Comment en sommes-nous arrivés là ? Comment a-t-on pu passer d’être à deux doigts de s’entretuer à ce moment charnel hors du temps ? Merde… Je sais que je n’ai pas géré, que je n’aurais pas dû craquer, mais après des jours de tentation et d’abstinence, la voir se jeter sur moi m’a fait vriller. Si elle en avait envie, je n’étais pas mieux, loin de là. Cette nana m’exaspère autant qu’elle m’excite, et je crois que ça a rendu cette partie de jambes en l’air particulièrement torride. Faut dire qu’avec ce corps… Et puis, au moins, j’ai trouvé un moyen de la faire taire, non ? La prochaine fois, je la colle contre un mur et je la prends, j’éviterai sa crise de nerfs et la mienne au passage.

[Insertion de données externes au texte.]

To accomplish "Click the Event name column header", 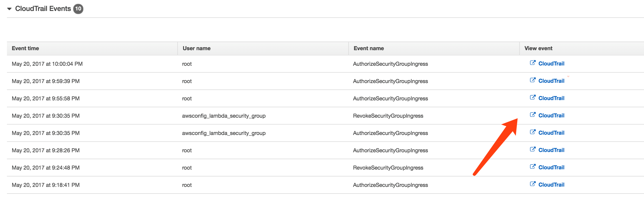I will click(368, 48).
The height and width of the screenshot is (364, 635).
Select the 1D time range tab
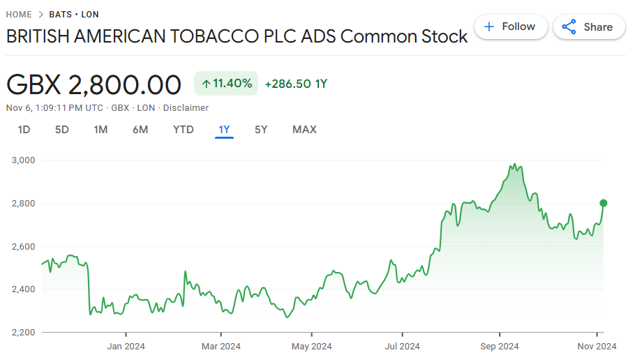(x=24, y=130)
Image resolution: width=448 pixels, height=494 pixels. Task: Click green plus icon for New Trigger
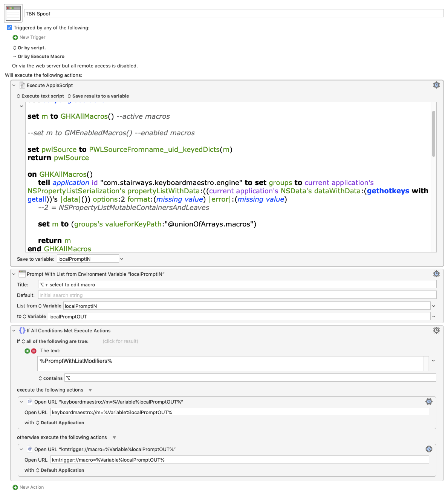pyautogui.click(x=15, y=37)
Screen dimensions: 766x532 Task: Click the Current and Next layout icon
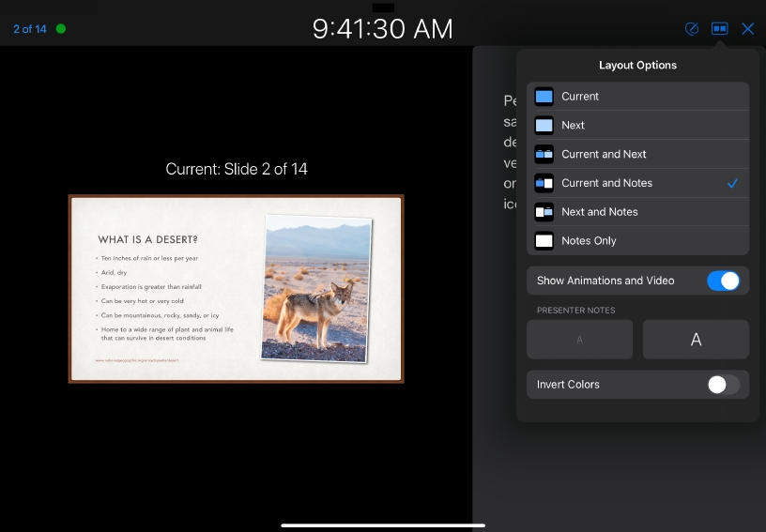coord(544,154)
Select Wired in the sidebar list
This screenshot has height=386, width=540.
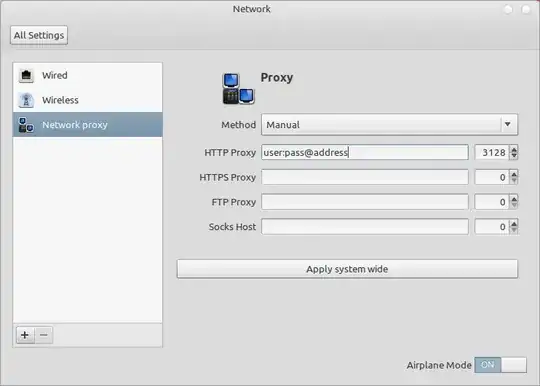click(x=87, y=75)
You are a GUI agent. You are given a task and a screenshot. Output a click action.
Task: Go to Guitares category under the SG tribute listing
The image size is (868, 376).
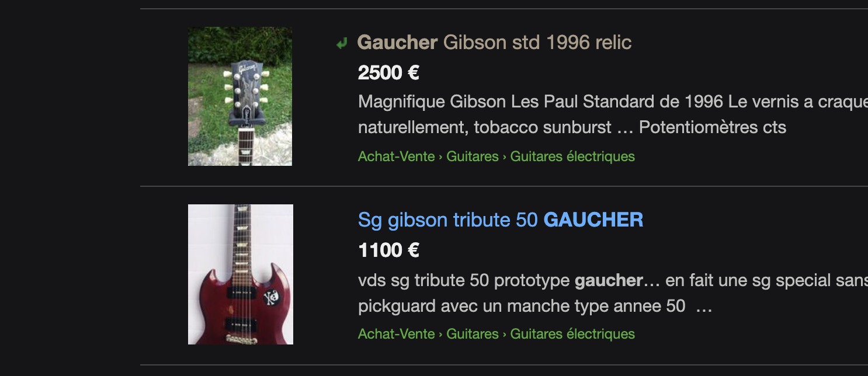click(473, 334)
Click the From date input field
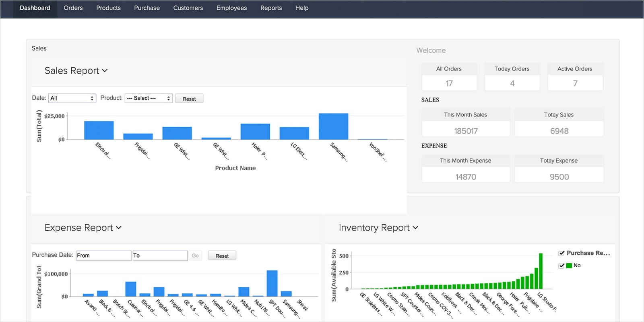This screenshot has height=322, width=644. [104, 256]
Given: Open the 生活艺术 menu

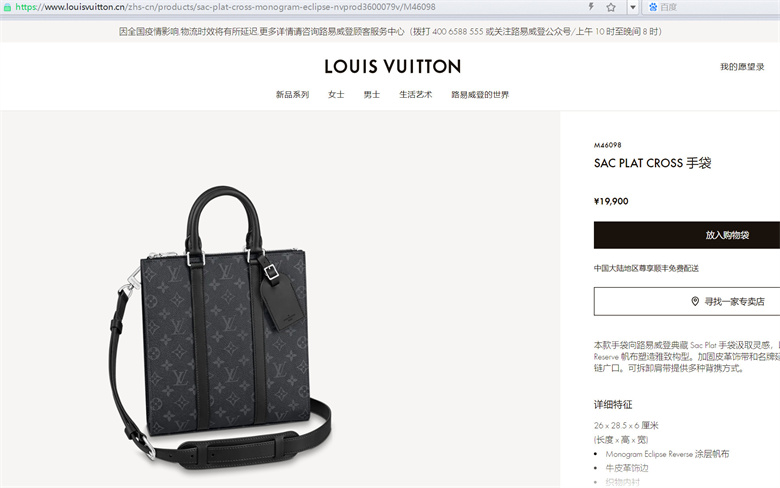Looking at the screenshot, I should pos(415,95).
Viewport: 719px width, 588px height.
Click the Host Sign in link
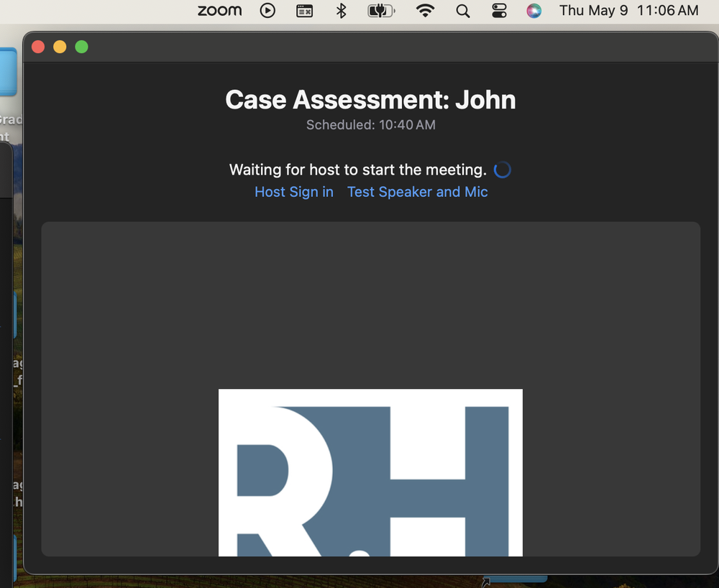[x=294, y=192]
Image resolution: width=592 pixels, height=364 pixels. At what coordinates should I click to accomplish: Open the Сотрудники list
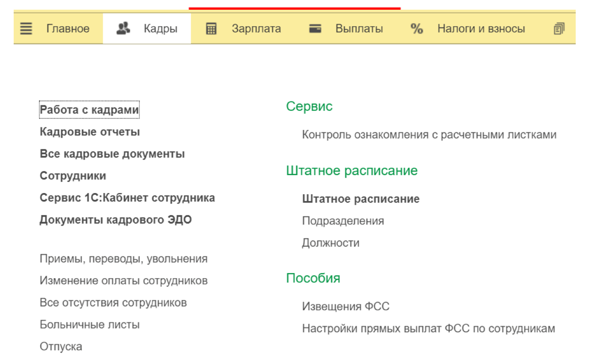click(73, 176)
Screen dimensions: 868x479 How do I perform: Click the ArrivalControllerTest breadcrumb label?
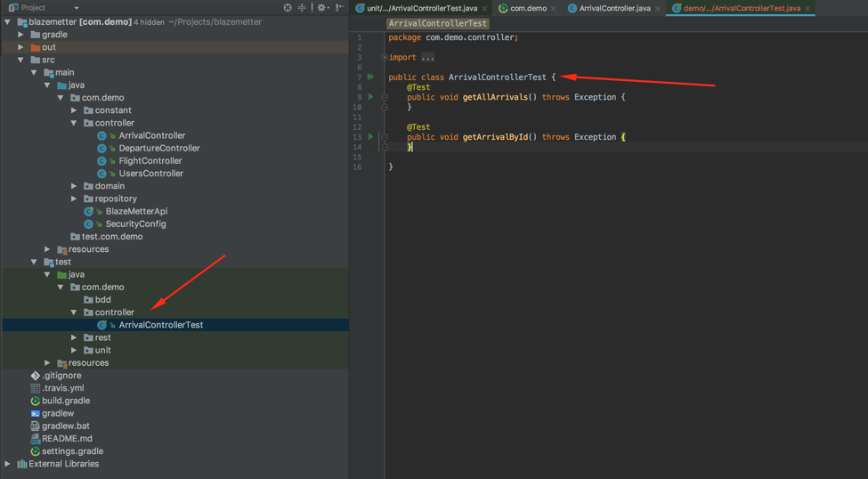pos(438,23)
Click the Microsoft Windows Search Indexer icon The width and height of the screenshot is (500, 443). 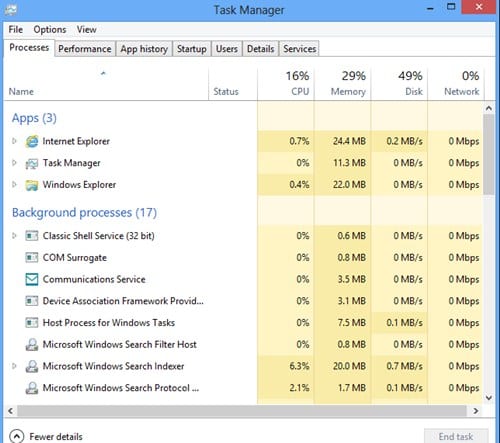pos(32,366)
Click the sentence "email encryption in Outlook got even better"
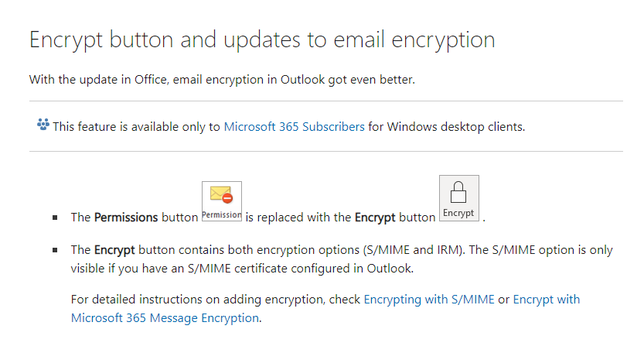This screenshot has height=353, width=644. (x=293, y=80)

La prochaine fois ? N’importe quoi, Mat… Quelle idée ! Il ne faut pas que ça se reproduise. Impossible. La dernière fois que j’ai mêlé le cul et une mission… Je ne veux même pas y penser, parce qu’il suffit d’un rien pour que je revoie son corps étendu sur un brancard, le sang et la terreur que j’ai ressenti à l’idée de la perdre, d’être la cause de sa mort. Tout ça pour rien, en plus, au final…
Je repousse Justine de mon esprit et libère délicatement Ysée en la remettant sur ses pieds, non sans m’assurer qu’elle soit stable sur ses appuis. Sans oser croiser son regard, je me débarrasse du préservatif que je glisse dans un mouchoir puis dans l’une de mes poches en me promettant de m’en débarrasser au plus vite. Je remonte mon pantalon avant d’aller récupérer ses affaires sur le sable pour m’éloigner d’elle et tenter de reprendre contenance. J’ai merdé, en long, en large et en travers, je le sais. Et Ysée ne m’a pas aidé à garder le contrôle. Je suis d’ailleurs certain que ça l’a fait kiffer de me voir craquer.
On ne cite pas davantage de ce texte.